======== Quoted passage ========

The Inferential Statistics Data Scientists Should Know
The foundations of Data Science and machine learning algorithms are in mathematics and statistics. To be the best Data Scientists you can be, your skills in statistical understanding should be well-established. The more you appreciate statistics, the better you will understand how machine learning performs its apparent magic.
If you want to become a successful Data Scientist, you must know your basics. Mathematics and Statistics are the basic building blocks of Machine Learning algorithms. It is noteworthy to understand the techniques behind various Machine Learning algorithms to know how and when to use them. Now, what is Statistics?
Statistics is a mathematical science concerning Data collection, Analysis, Interpretation, and Presentation of data. It is one of the key fundamental skills needed for data science. Any specialist in data science would surely advise learning statistics.
In this article, I will discuss Inferential Statistics, which is one of the most prominent notions in statistics for data science.
Descriptive Statistics is a major branch of statistics that supports describing a huge amount of data with charts and tables. It neither permits us to draw inferences about the population nor reach an Inference regarding any of our hypotheses. Descriptive Statistics, by simply describing our collected dataset, enables us to present raw data in a more meaningful way.
Population and Sampling methods
The population contains all the data points from a set of data, while a sample consists of few observations selected from the population. The sample from the population should be selected such that it has all the properties that a population has. Population’s measurable properties such as mean, standard deviation, etc., are called parameters, while Sample’s measurable property is known as a statistic.
We create samples using any of the Sampling methods, which can be either probability-based and non-probability-based. In this blog, we’ll be focusing only on probability sampling techniques.
Probability Sampling: This is a sampling technique in which samples from a large population are collected using the theory of probability. There are three types of probability sampling:
Random Sampling: In this method, each member of the population has an equal chance of being selected in the sample.
Systematic Sampling: In Systematic sampling, every nth record is chosen from the population to be a part of the sample.
Stratified Sampling: In Stratified sampling, a stratum is used to form samples from a large population. A stratum is a subset of the population that shares at least one common characteristic. After this, the random sampling method is used to select a sufficient number of subjects from each stratum.
Why do we need Inferential Statistics?
In contrast to Descriptive Statistics, rather than having access to the whole population, we often have a limited number of data.
In such cases, Inferential Statistics come into action. For example, we might be interested in finding the average of the entire school’s exam marks. It is not reasonable because we might find it impracticable to get the data we need. So, rather than getting the entire school’s exam marks, we measure a smaller sample of students (for example, a sample of 50 students). This sample of 50 students will now describe the complete population of all students of that school.
Simply put, Inferential Statistics make predictions about a population based on a sample of data taken from that population.
The technique of Inferential Statistics involves the following steps:
First, take some samples and try to find one that represents the entire population accurately.
Next, test the sample and use it to draw generalizations about the whole population.

======== Dataset extract ========

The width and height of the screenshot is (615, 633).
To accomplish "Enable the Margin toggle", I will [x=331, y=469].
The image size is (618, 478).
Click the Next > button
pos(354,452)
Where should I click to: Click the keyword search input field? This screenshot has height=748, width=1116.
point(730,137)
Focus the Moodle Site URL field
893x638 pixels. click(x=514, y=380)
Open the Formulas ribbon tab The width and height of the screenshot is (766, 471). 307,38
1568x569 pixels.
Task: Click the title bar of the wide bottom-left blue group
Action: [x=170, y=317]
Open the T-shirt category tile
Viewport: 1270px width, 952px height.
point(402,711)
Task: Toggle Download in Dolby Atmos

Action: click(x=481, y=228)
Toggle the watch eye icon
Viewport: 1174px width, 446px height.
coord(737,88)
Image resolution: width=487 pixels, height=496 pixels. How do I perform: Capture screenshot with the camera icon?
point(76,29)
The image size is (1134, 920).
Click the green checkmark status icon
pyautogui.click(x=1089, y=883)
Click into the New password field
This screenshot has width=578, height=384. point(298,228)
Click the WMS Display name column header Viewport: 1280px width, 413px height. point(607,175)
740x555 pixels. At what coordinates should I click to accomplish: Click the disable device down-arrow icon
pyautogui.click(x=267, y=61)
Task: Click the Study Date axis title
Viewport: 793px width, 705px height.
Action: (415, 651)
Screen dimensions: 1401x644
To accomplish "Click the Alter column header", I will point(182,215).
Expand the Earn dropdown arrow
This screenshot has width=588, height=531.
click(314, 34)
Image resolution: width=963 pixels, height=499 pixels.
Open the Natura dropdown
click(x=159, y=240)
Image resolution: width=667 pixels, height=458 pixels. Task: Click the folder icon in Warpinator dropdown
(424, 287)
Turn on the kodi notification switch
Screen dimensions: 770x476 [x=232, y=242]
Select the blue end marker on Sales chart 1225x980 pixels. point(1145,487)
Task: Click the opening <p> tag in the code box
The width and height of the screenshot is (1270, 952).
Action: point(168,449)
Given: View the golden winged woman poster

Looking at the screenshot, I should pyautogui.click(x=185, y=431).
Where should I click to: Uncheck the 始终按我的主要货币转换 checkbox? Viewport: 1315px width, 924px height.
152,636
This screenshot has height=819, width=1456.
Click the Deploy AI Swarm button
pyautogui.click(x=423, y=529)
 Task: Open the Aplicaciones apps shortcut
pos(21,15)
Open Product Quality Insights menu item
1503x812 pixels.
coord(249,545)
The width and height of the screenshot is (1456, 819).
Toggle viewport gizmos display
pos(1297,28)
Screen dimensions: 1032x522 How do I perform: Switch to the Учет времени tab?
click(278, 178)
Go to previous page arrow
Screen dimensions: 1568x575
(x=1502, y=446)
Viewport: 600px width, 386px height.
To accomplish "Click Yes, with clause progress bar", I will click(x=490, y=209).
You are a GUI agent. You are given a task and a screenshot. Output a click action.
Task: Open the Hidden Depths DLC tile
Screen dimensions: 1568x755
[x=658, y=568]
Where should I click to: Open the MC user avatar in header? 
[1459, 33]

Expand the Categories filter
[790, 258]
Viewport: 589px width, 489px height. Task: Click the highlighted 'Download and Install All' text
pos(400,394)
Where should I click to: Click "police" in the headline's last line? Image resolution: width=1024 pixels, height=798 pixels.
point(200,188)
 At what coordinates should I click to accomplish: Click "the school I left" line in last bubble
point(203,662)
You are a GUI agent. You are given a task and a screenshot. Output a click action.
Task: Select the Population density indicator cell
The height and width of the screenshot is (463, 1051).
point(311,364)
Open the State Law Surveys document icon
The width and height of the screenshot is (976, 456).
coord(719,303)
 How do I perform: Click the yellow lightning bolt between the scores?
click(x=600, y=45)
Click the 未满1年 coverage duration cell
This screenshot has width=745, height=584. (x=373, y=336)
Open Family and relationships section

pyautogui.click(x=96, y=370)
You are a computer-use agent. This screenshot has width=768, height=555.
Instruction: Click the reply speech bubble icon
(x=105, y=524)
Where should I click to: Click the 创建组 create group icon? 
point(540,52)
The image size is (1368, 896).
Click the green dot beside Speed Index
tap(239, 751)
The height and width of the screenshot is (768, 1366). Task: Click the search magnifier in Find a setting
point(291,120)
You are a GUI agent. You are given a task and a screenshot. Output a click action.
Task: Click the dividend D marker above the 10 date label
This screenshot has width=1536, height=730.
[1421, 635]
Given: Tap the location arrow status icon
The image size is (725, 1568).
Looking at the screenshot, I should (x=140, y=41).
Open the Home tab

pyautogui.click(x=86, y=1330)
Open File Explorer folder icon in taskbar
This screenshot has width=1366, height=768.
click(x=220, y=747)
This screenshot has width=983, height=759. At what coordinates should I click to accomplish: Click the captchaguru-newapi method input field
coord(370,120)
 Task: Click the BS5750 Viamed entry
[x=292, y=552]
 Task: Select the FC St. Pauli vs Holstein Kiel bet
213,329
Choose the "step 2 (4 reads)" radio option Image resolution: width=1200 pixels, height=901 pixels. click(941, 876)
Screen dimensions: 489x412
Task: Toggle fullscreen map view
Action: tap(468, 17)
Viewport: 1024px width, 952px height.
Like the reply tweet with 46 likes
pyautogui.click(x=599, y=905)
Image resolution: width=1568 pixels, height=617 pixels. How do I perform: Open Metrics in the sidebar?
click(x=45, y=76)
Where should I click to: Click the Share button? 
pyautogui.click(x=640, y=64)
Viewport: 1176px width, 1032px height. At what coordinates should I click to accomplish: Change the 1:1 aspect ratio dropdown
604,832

========

What you will do:
(A) Edit the inferential statistics article by rewriting the part that begins at the words "Probability Sampling: This" and stops after "of the sample.", replacing "population" with "group".
(B) Continue the inferential statistics article from its last sentence.

Answers for each item:
(A)
Probability Sampling: This is a sampling technique in which samples from a large group are collected using the theory of probability. There are three types of probability sampling:
Random Sampling: In this method, each member of the group has an equal chance of being selected in the sample.
Systematic Sampling: In Systematic sampling, every nth record is chosen from the group to be a part of the sample.

(B)
There are two main objectives of inferential statistics:
Estimating parameters: We take a statistic from the collected data, such as the standard deviation, and use it to define a more general parameter, such as the standard deviation of the complete population.
Hypothesis testing: Very beneficial when we are looking to gather data on something that can only be given to a very confined population, such as a new drug. If we want to know whether this drug will work for all patients (“complete population”), we can use the data collected to predict this (often by calculating a z-score).
Throughout the entire article, I will be using the below mentioned statistical terminology quite often:
Statistic: A Single measure of some attribute of a sample. For e.g., the Mean/Median/Mode of a sample of Data Scientists in Bangalore.
Population Statistic: The statistic of the entire population in context. For e.g., Population mean for the salary of the entire population of Data Scientists across India.
Sample Statistic: The statistic of a group taken from a population. For e.g., the Mean salaries of all Data Scientists in New york.
Standard Deviation: It is the amount of variation in the population data, given by σ.
Standard Error: It is the amount of variation in the sample data. It is related to Standard Deviation as σ/√n, where n is the sample size.
The probability of an event refers to the likelihood that the event will occur.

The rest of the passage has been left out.